== PROVIDED DATA
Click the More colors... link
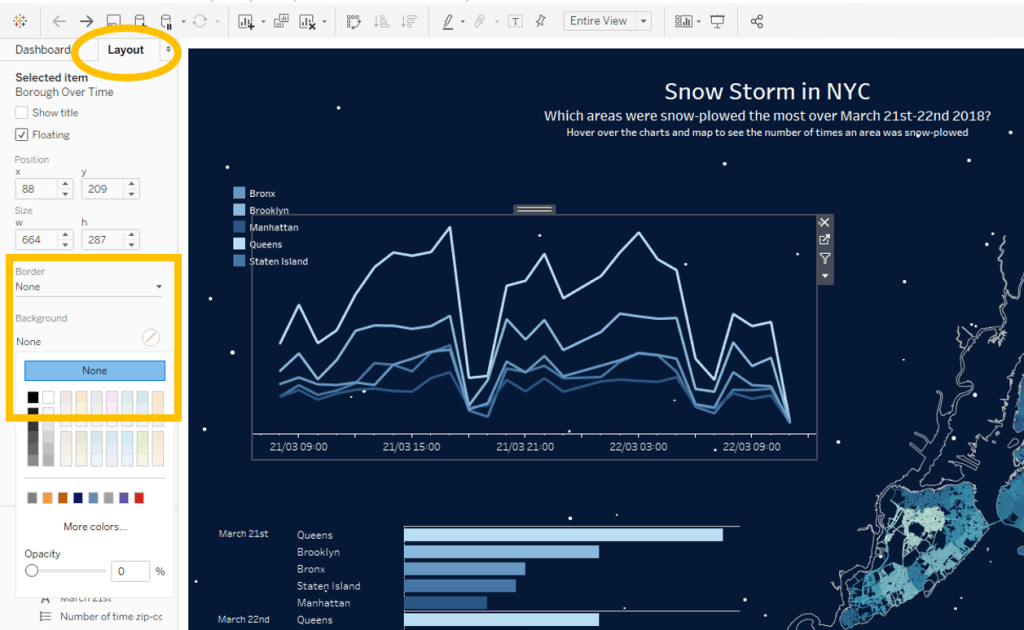Image resolution: width=1024 pixels, height=630 pixels. pos(95,526)
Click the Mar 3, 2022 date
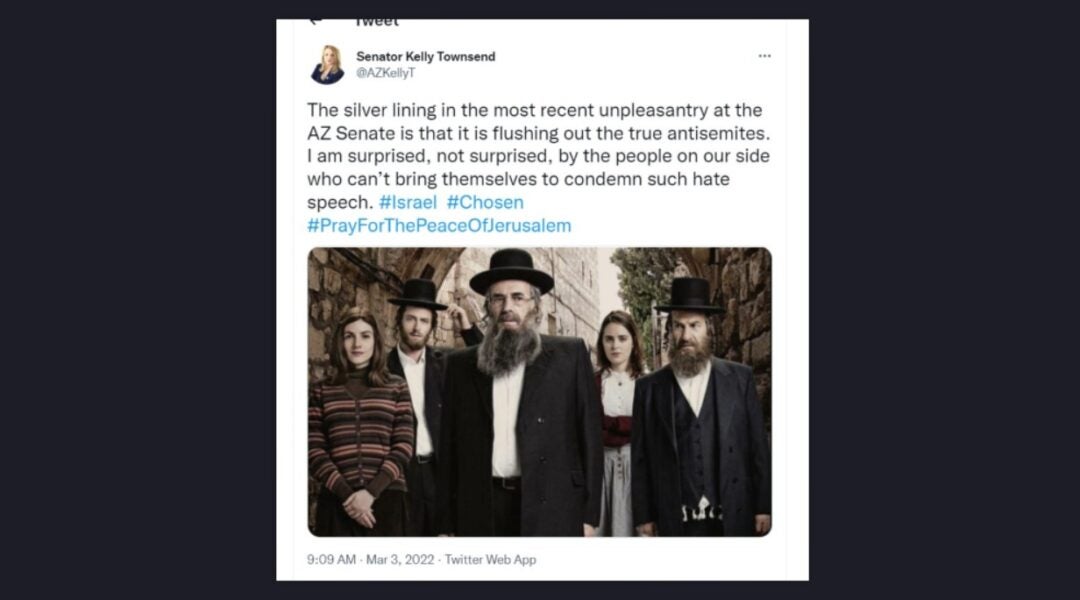The width and height of the screenshot is (1080, 600). click(x=400, y=559)
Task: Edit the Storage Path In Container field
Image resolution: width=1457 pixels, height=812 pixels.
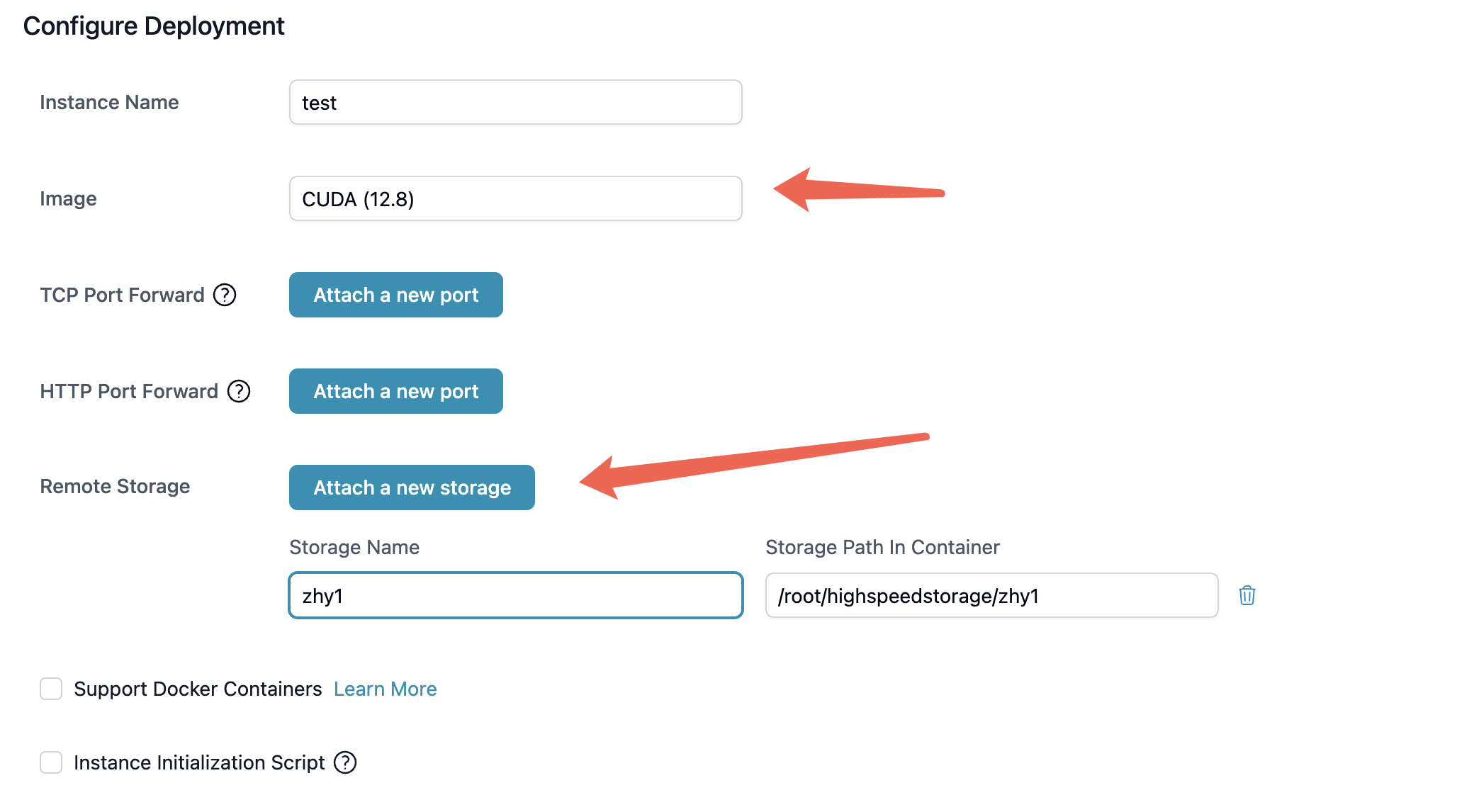Action: tap(991, 595)
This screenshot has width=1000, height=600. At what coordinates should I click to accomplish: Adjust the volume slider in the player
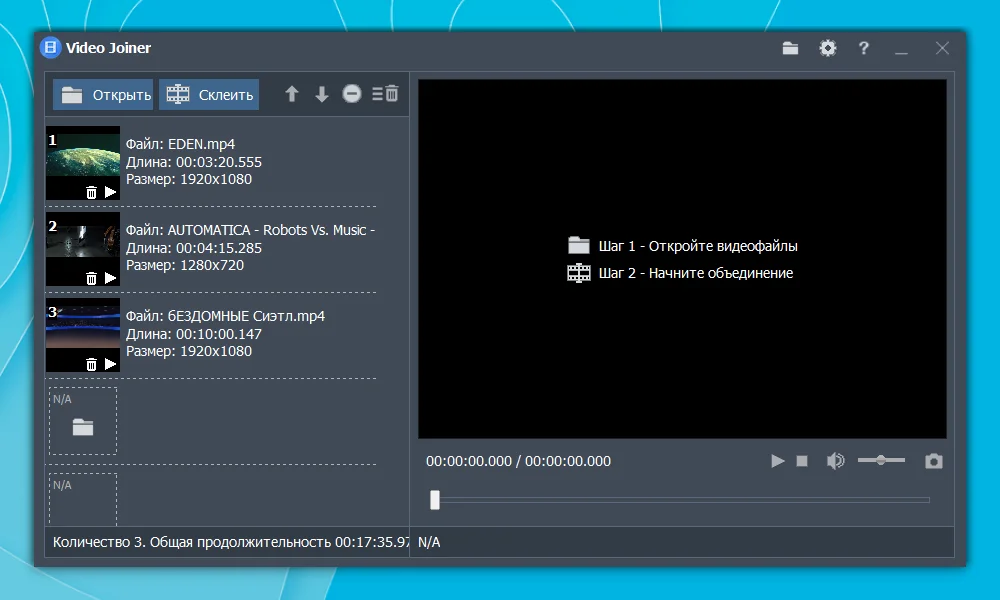tap(881, 460)
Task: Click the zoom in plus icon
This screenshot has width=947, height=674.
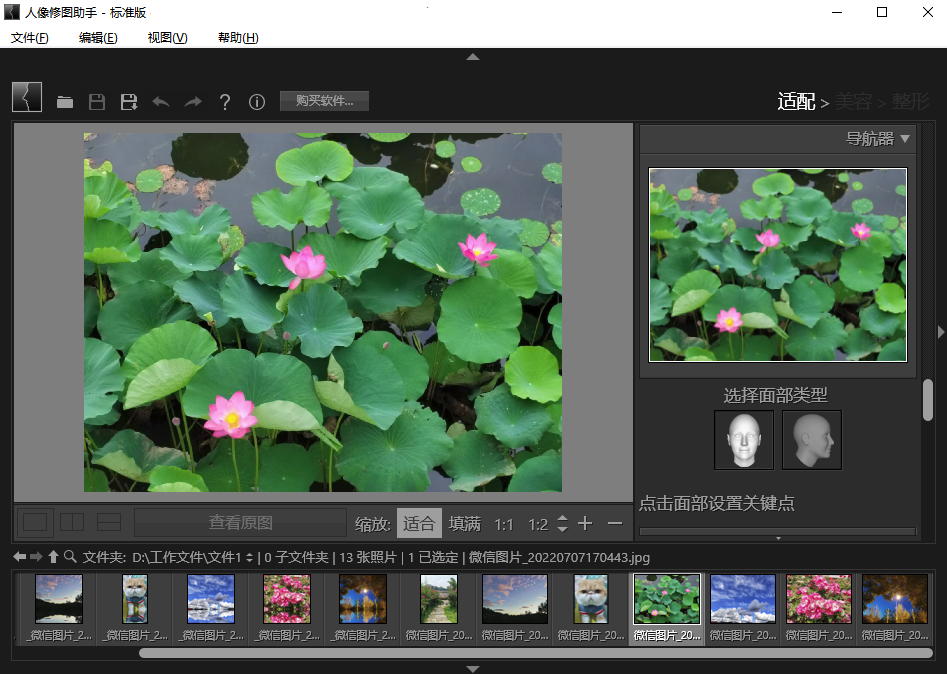Action: tap(585, 524)
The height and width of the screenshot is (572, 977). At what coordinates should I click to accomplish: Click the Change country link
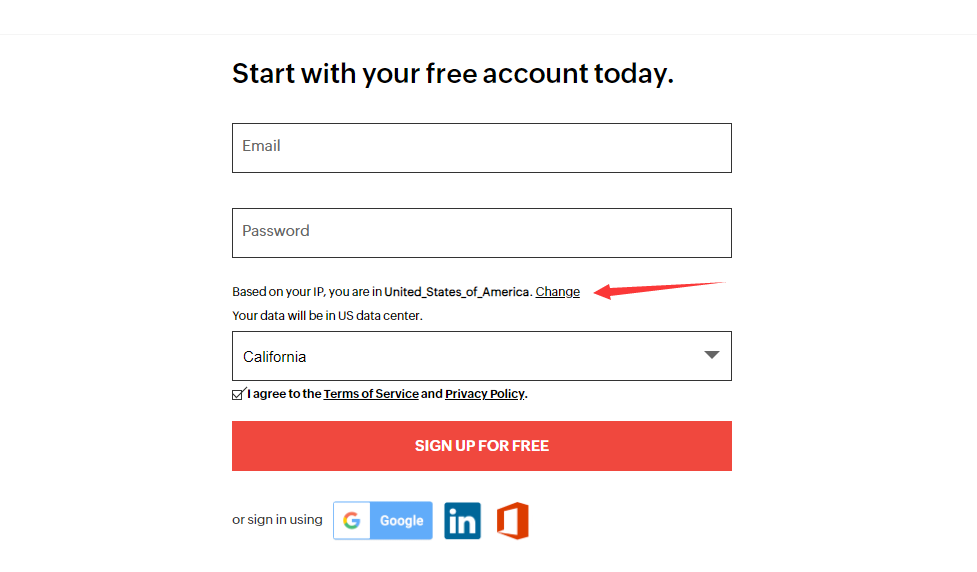[557, 292]
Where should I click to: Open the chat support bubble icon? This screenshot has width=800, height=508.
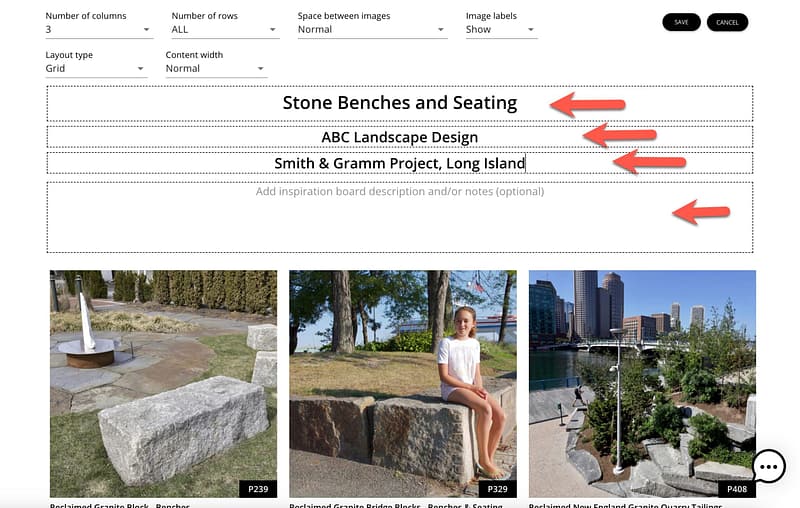coord(768,466)
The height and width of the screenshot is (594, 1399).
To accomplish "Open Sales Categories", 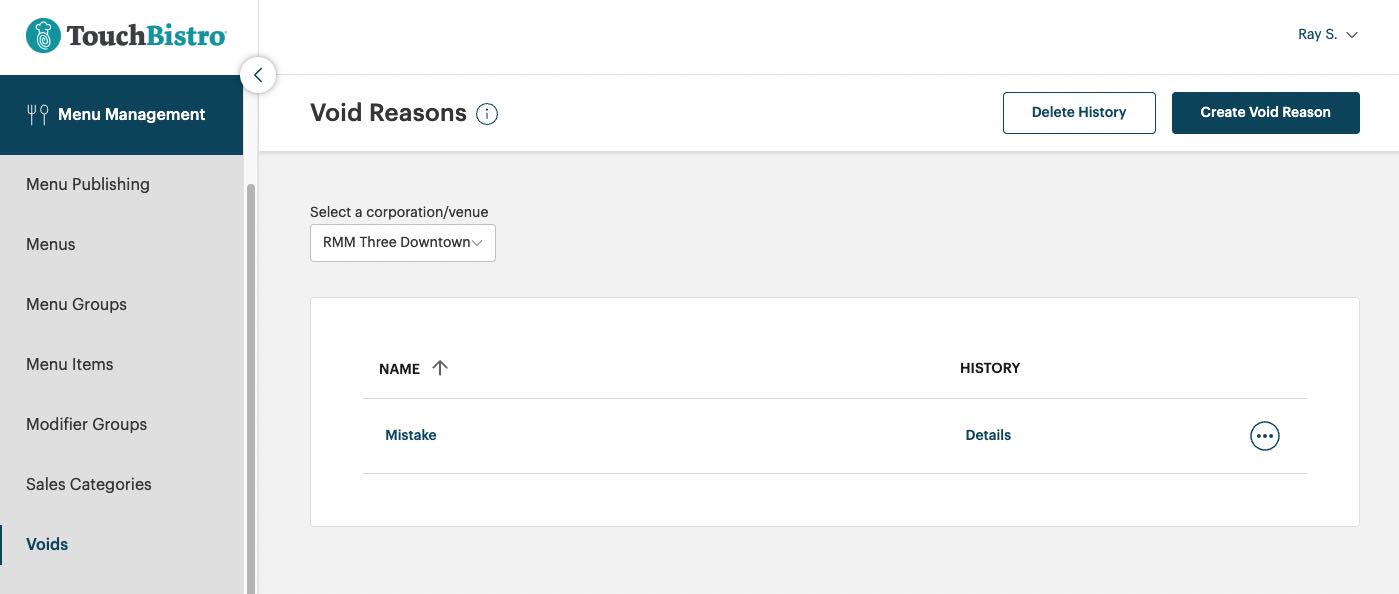I will tap(88, 484).
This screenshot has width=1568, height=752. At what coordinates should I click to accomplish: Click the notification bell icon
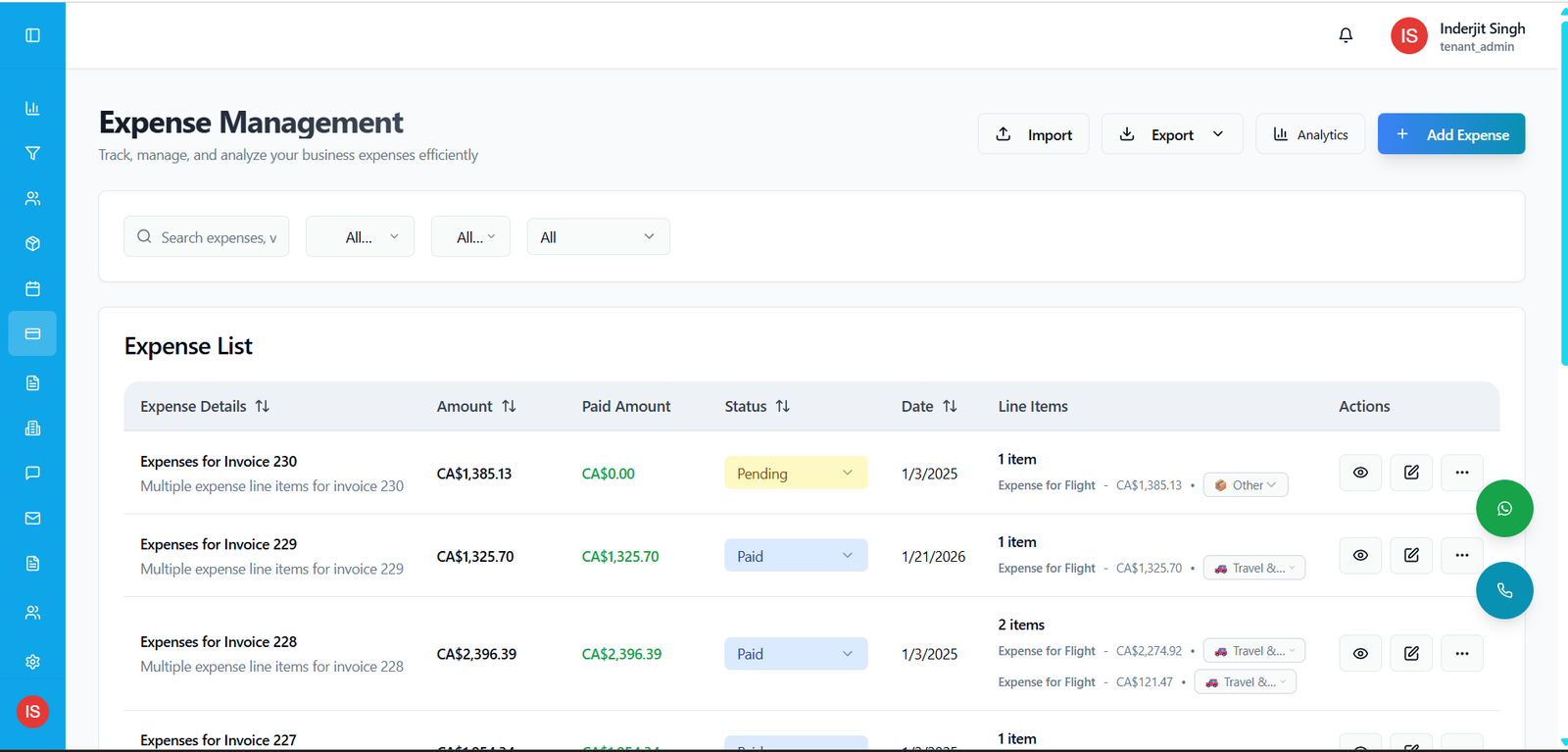1346,35
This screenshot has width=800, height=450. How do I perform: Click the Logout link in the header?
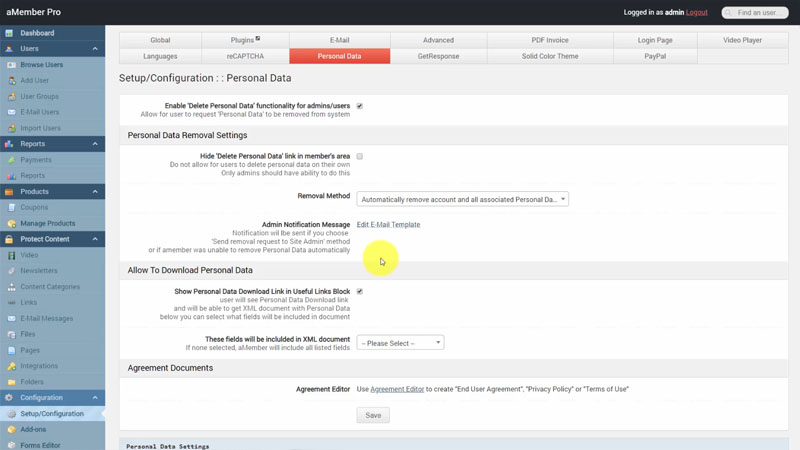696,12

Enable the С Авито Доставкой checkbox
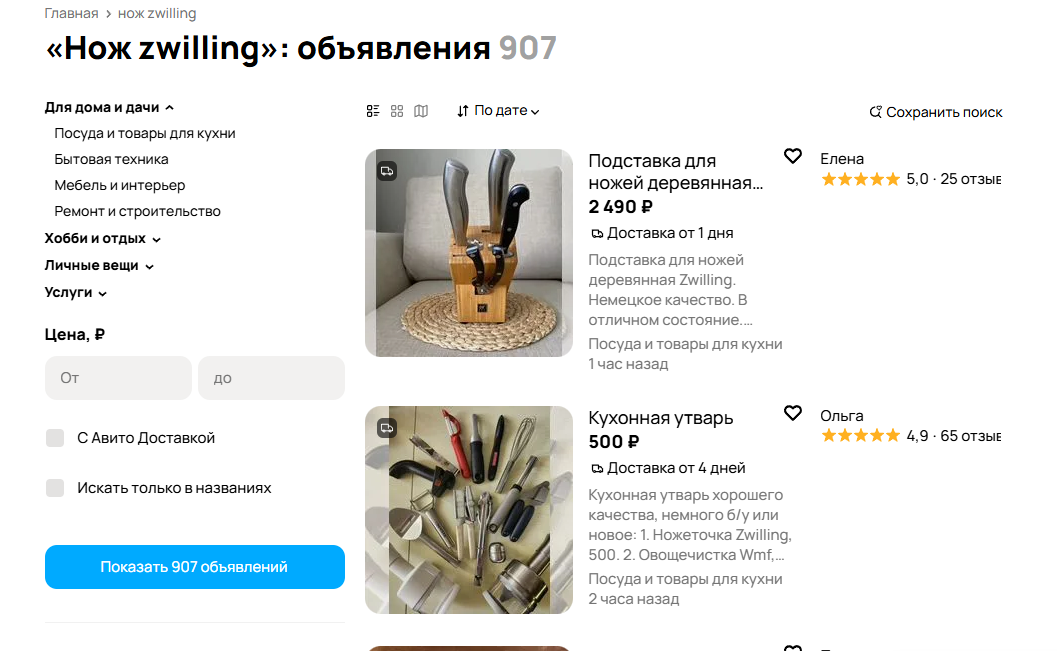tap(55, 438)
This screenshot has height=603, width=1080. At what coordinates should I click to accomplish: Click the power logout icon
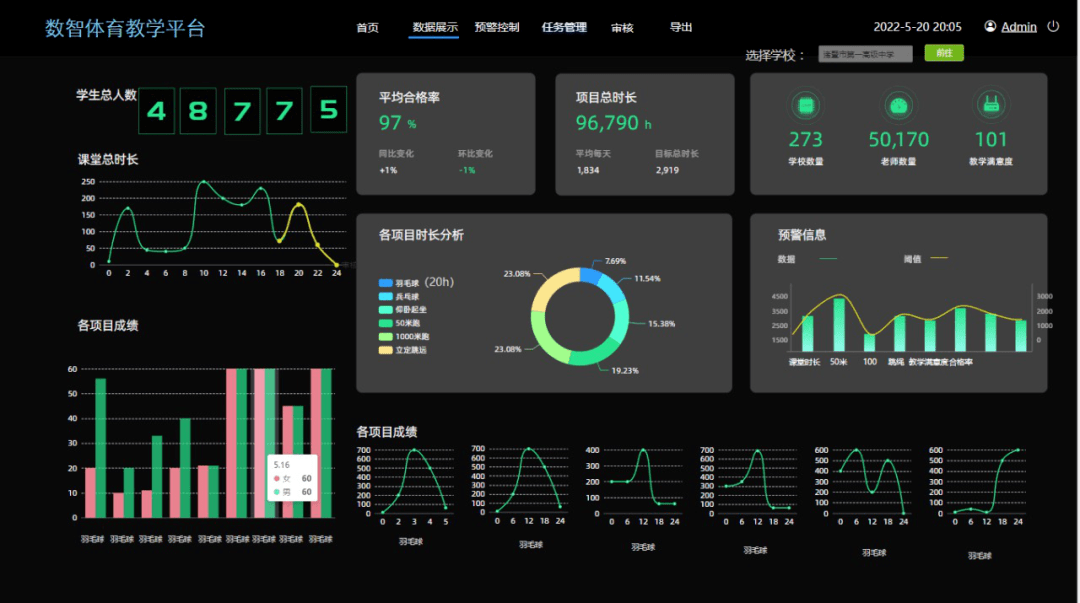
====
| PROBLEM TO SOLVE |
Output the number of lines in the records above that contain the string "Task", and no other text.

| RESPONSE TO THIS EXERCISE |
2